Another help to source cattle is their support of feeder programs like the Red Angus Feeder Calf Certification and Angus America programs. “That work with breed programs also gives us third-party verification,” he says.

For those with the certified Red Angus feeder tags, Meyer Natural Angus typically pays $5 per head premium. For other cattle that meet the specifications, Meyer buyers bid very aggressively to purchase those cattle.

A matter of age

Source- and age-verified cattle are currently seeing premiums up to $25 per head just because there aren’t enough cattle to meet that demand. The opening of some export markets that require age verification has led to aggressive competition for those cattle.

For cow-calf producers, it may be a little more difficult to realize that premium, since you may not have the volume to create buyer demand. Feedyards play a role in bringing those age-verified cattle together and creating the volume for buyers. Since they take on more of the risk, the premiums that trickle to producers may be limited.

Dale Moore, owner and general manager of Cattleman’s Choice Feedyard near Gage, Okla., says that he aggressively searches for cattle that have some sort of verifiable age certification to meet demand from his cattle buyers, like National Beef and Certified Angus Beef.

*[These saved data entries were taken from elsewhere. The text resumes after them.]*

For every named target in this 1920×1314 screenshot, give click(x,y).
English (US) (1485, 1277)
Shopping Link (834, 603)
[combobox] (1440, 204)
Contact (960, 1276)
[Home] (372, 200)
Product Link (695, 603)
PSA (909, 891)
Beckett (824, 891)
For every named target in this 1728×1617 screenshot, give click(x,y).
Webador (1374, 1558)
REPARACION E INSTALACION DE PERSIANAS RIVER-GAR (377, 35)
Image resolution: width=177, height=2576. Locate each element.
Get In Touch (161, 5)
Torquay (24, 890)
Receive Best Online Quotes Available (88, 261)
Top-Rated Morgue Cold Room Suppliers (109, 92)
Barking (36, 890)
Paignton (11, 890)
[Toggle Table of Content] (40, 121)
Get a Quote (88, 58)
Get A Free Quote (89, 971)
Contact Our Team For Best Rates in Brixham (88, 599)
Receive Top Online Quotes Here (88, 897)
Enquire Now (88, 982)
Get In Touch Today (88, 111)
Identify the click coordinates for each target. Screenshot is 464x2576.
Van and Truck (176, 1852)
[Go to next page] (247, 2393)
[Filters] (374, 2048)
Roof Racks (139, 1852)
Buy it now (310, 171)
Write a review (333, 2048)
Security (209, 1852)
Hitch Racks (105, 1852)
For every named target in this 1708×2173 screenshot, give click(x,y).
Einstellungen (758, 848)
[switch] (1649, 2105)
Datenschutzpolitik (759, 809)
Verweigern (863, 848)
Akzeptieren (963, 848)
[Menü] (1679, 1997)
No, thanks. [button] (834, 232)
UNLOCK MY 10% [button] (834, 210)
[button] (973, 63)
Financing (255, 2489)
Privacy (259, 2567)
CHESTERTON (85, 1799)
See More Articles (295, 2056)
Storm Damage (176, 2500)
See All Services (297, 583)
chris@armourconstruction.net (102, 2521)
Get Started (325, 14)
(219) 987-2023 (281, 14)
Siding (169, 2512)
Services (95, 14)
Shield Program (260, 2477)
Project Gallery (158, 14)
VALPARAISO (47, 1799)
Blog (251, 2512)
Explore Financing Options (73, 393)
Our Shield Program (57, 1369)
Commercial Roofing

To help find those cattle, he’s started a program to encourage producers to at least verify the age of the first calf born in that calf crop, which is all that’s required to meet export verification requirements. For those producers who can provide that, he will pay top of the market for those calves and then provide back performance and carcass information free of charge to cow-calf producers. As the program grows and he finds reliable sources, premiums for those sources may be available or producers may choose to retain ownership to realize the full premiums paid for age-verified fed cattle.

The top-dollar club

A number of opportunities exist for producers willing to provide traceability and source verification to buyers; it just requires some investigation and inquiry to find out which programs best fit your goals.

“Try to differentiate yourself,” Lane advises. “There has to be a reason for buyers to bid on cattle and then come back again.”